A grand challenge of factors influencing lung health.

Respiratory diseases whether communicable or non-communicable, acute or chronic impact on health of millions of people.

Several research areas, strongly linked to the pathogenesis of respiratory diseases have been identified as priorities overarching different specialties (1, 2). Some are related to early origin of lung disease. Lifestyle choices have obvious consequences as well as environmental factors related to inhaled particles or pathogens impacting the integrity of the airways, or of our microbiote with dysbiose. Lung defenses are important to preserve our lungs from aggression. Their changes in life are important allowing more vulnerability early in childhood as well as late in life. Lung diseases are more frequent with aging and this represents several challenges.
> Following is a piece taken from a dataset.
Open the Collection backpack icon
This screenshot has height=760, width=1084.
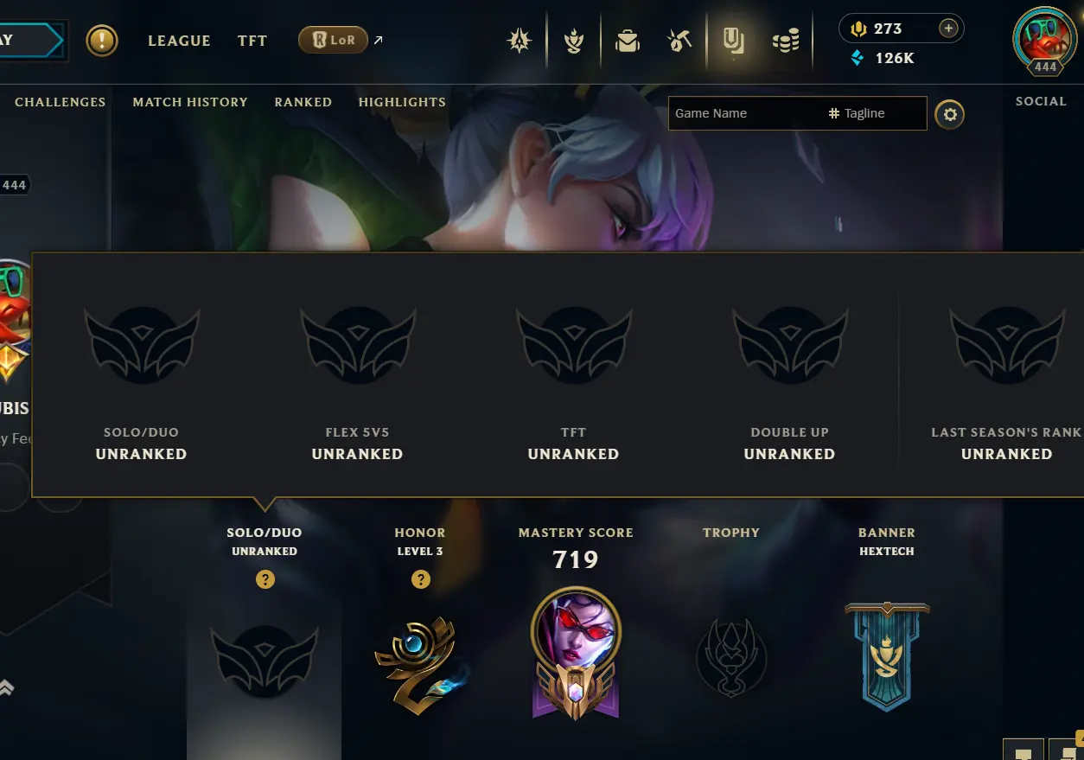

The early origin of lung diseases should be better analyzed to understand lung development and prevent diseases impacting adulthood (3). Prenatal factors are known to influence lung health later in life with both nutritional deficiencies and maternal smoking already recognized as having epigenetic and trans-generational effects (4). Life expectancy of several congenital defects has improved as infants with cystic fibrosis or neuromuscular disease benefit from early interventions with new targeted biological approaches (5). Effective prevention of several early infections is important, in order to reduce incidence of premature death or bronchiolitis with long term sequelae. The role of microbiote for the education of the immune system appear an important challenge, to prevent allergies to common allergens in the form of rhinitis or asthma of varying severity, often persisting into adulthood (6, 7).
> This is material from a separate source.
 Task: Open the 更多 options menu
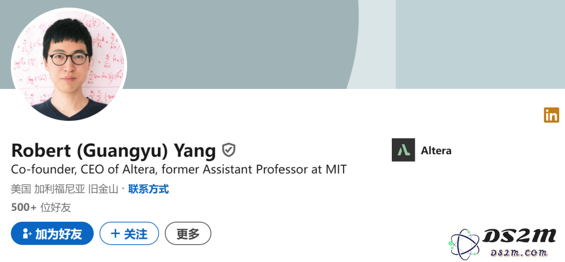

Lifestyle can impact lung health markedly. It is established that nutritional deficiencies impair lung growth, favor infections, and can decrease the ability to control inflammatory processes due, for instance, to lack of antioxidative factors (8, 9). A decrease of physical activity, often combined with obesity, impacts on disorders such as asthma. Obesity also leads to obstructive sleep apnea syndrome (OSAS) (10). The overall cardiovascular and metabolic consequences of OSAS are now recognized to be significant and add to the overall burden of diseases. The physiologic process involved need to be better understood. Inhaled particles, volatile organic compounds, active and passive smoking are major factors in the etiology of chronic obstructive lung diseases (COPD) (11). Asthma and COPD are the most prevalent respiratory diseases placing a major burden on health care systems. The local and systemic effects of these diseases still deserve intensive research for prevention and new targeted therapies.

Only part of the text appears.